- **About this task**
From the listing below, select every line where the word "Your" appears.

- **Exercise inputs**
===
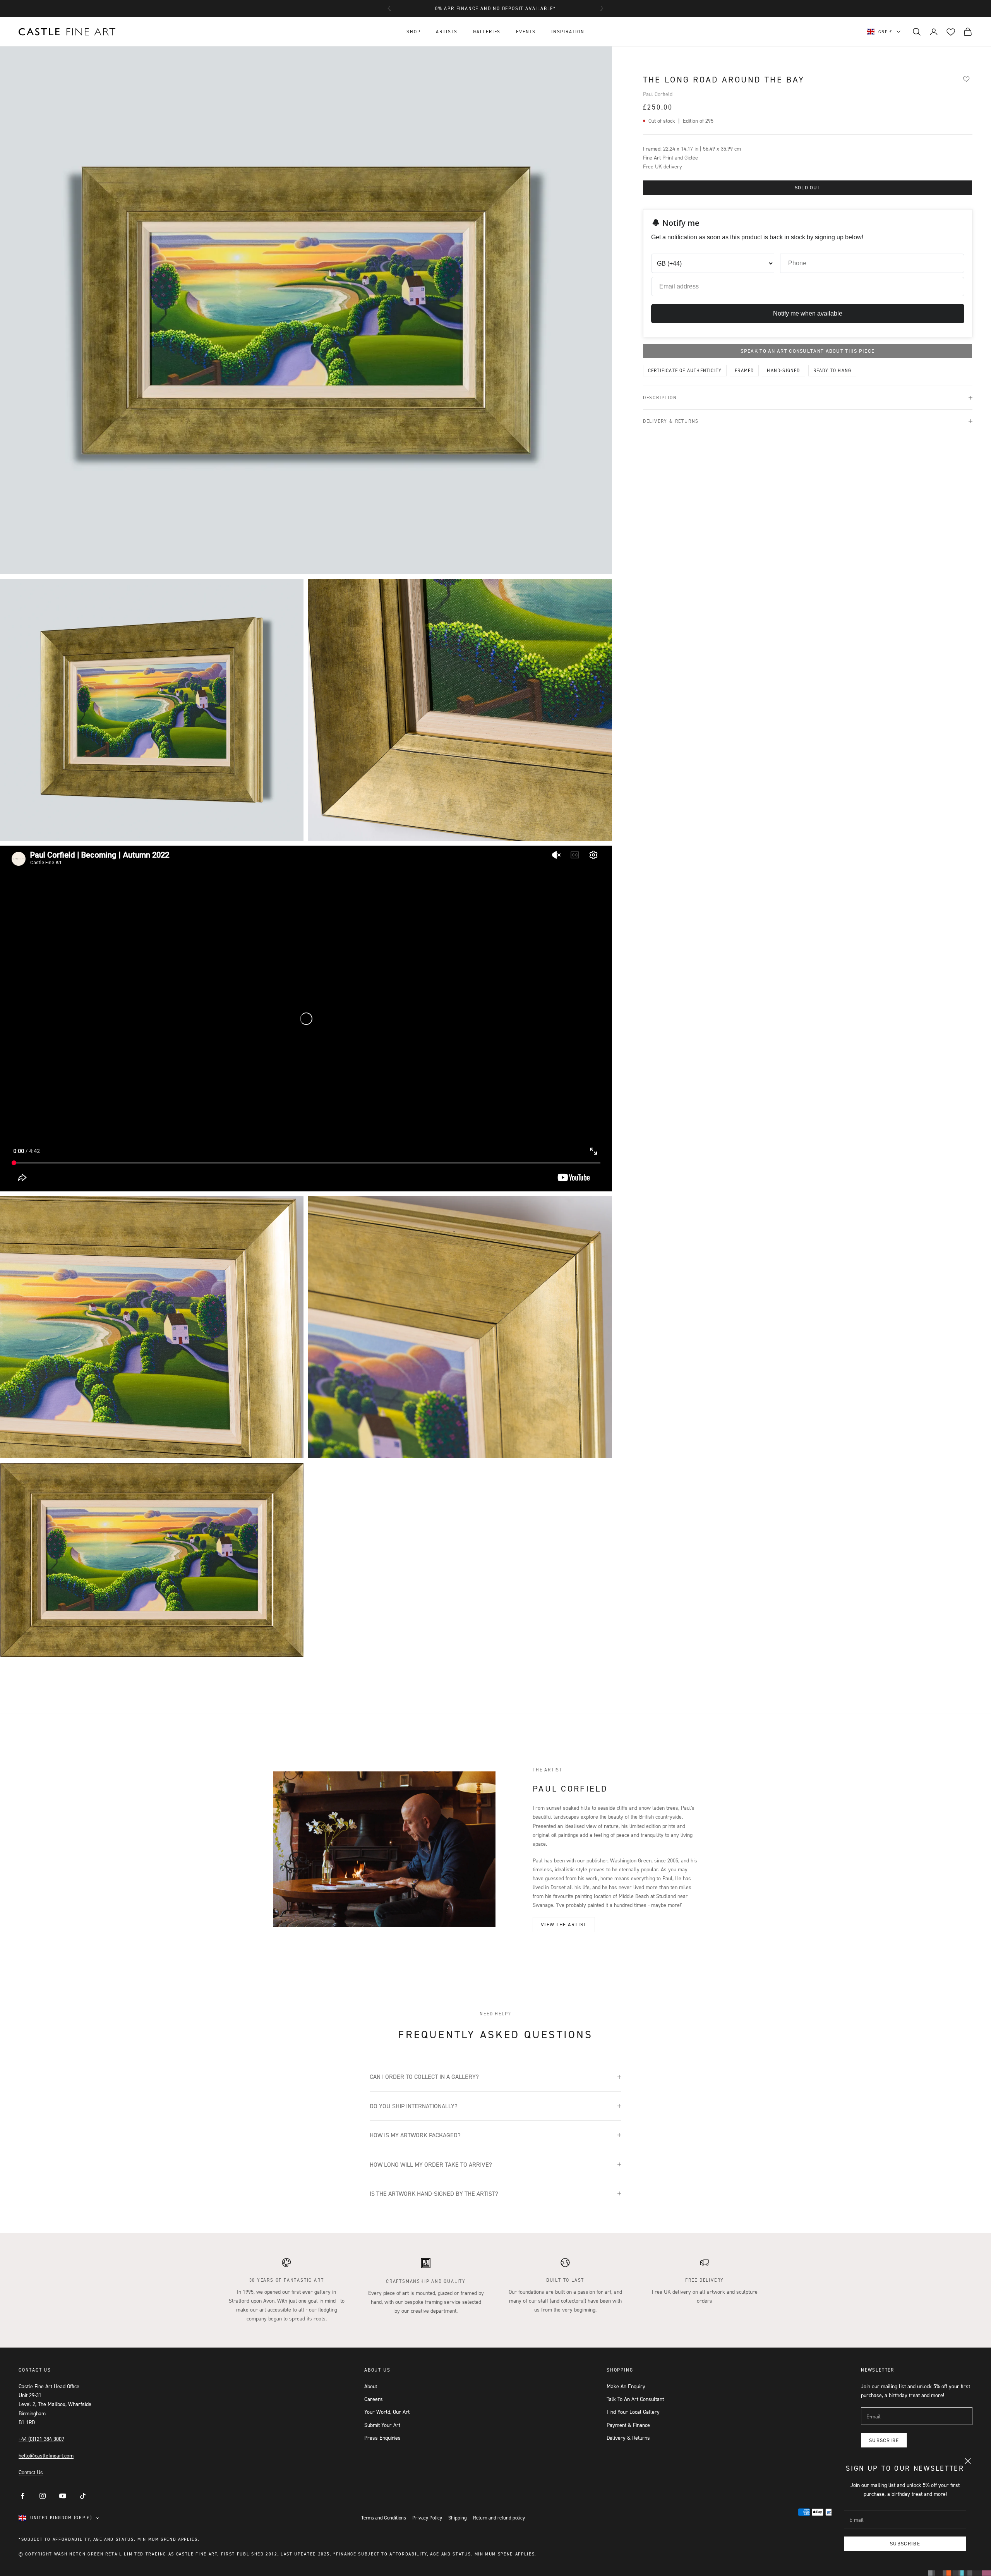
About (370, 2386)
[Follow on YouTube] (63, 2496)
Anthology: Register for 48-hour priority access (495, 8)
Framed (744, 370)
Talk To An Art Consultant (635, 2399)
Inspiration (568, 31)
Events (526, 31)
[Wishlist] (966, 78)
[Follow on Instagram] (42, 2496)
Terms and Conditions (383, 2517)
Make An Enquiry (626, 2386)
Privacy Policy (427, 2517)
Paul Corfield (657, 94)
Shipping (457, 2517)
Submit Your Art (382, 2425)
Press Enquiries (382, 2437)
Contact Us (31, 2472)
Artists (447, 31)
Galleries (487, 31)
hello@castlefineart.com (46, 2455)
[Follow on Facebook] (22, 2496)
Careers (373, 2399)
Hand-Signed (783, 370)
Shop (413, 31)
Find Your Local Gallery (633, 2411)
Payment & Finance (628, 2425)
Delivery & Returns (628, 2437)
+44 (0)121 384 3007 (41, 2438)
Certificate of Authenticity (685, 370)
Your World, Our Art (387, 2411)
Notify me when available (807, 313)
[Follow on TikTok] (83, 2496)
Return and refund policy (499, 2517)
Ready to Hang (832, 370)
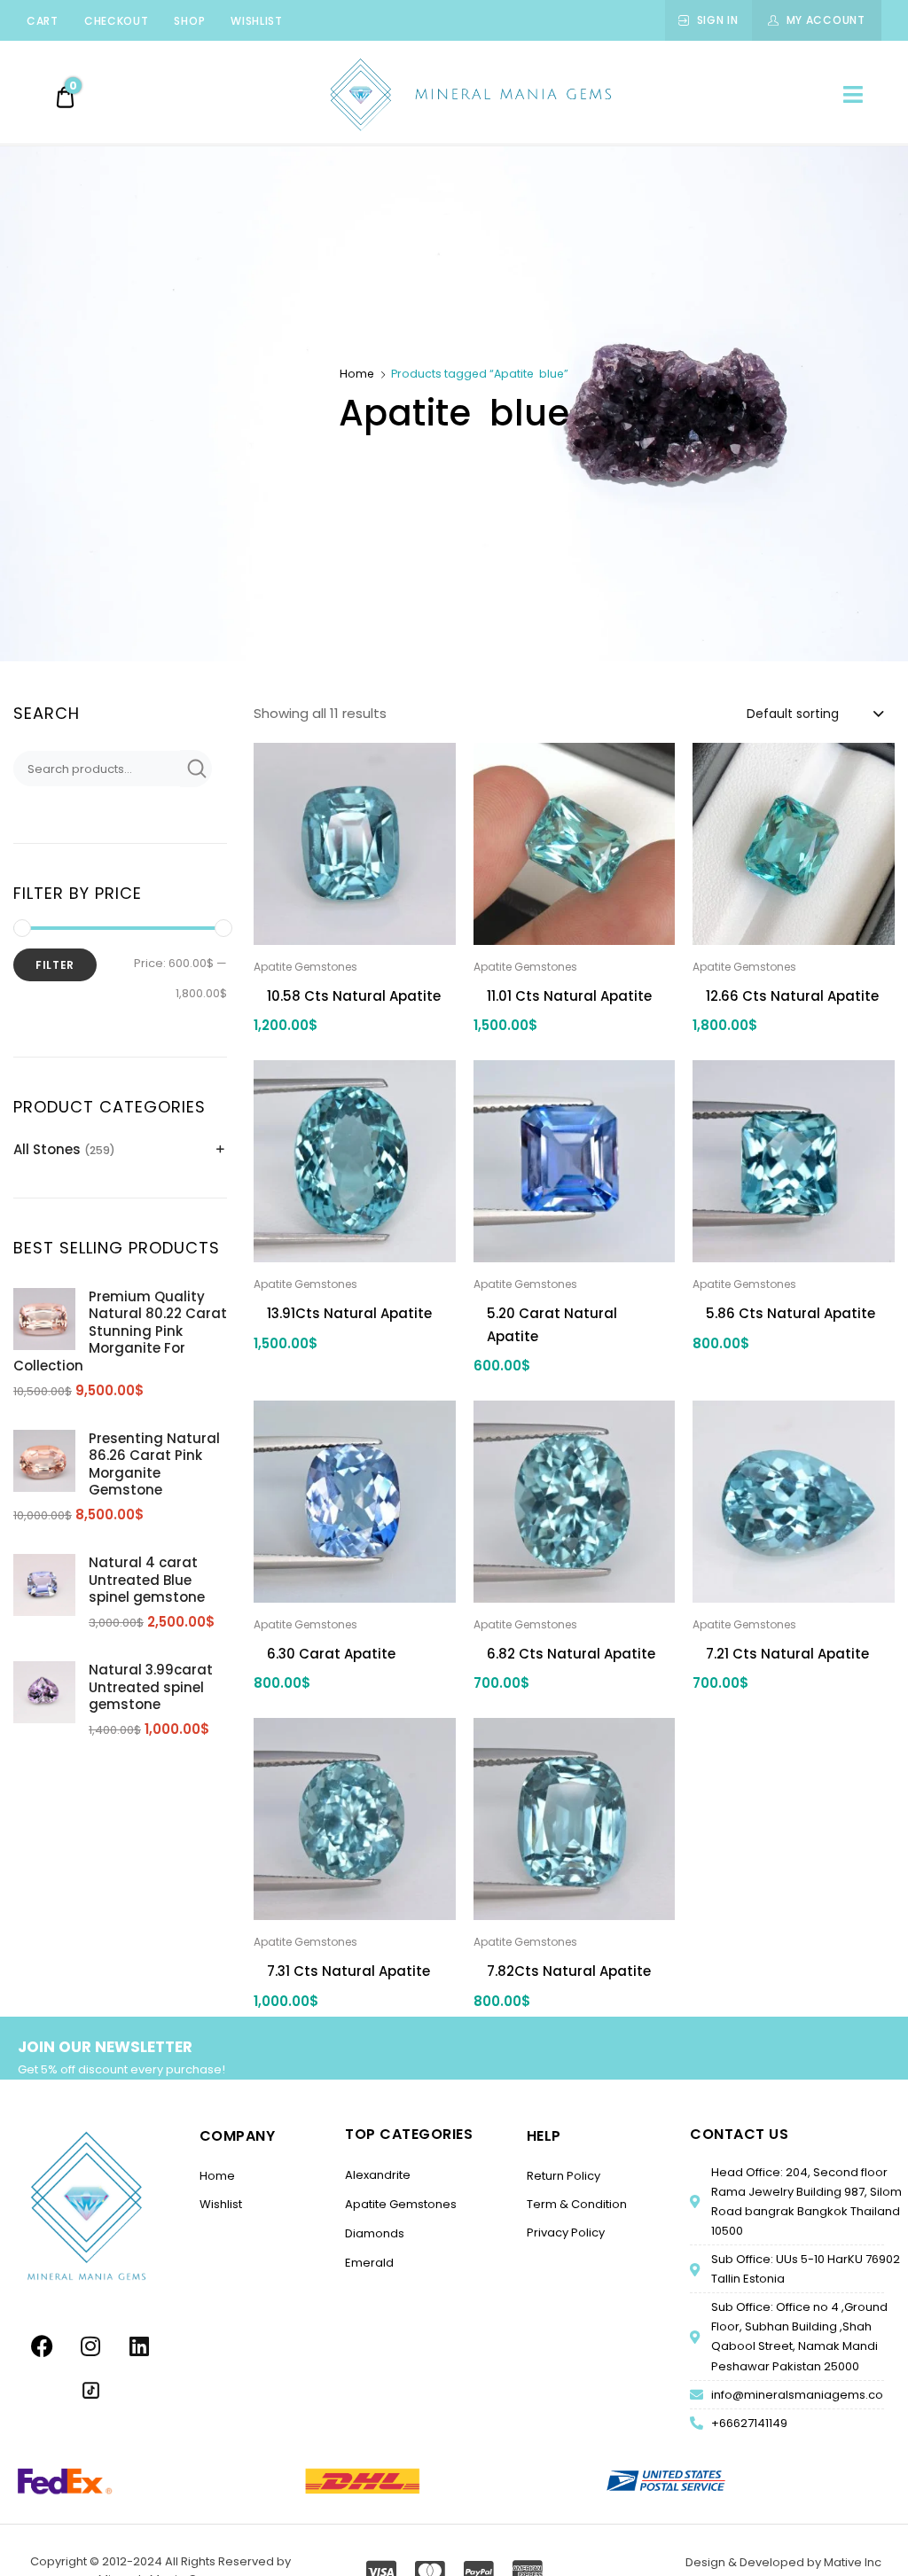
===
- **Answer space**
Submit Your Art (382, 2425)
Find Your Local Gallery (633, 2411)
Your World, Our Art (387, 2411)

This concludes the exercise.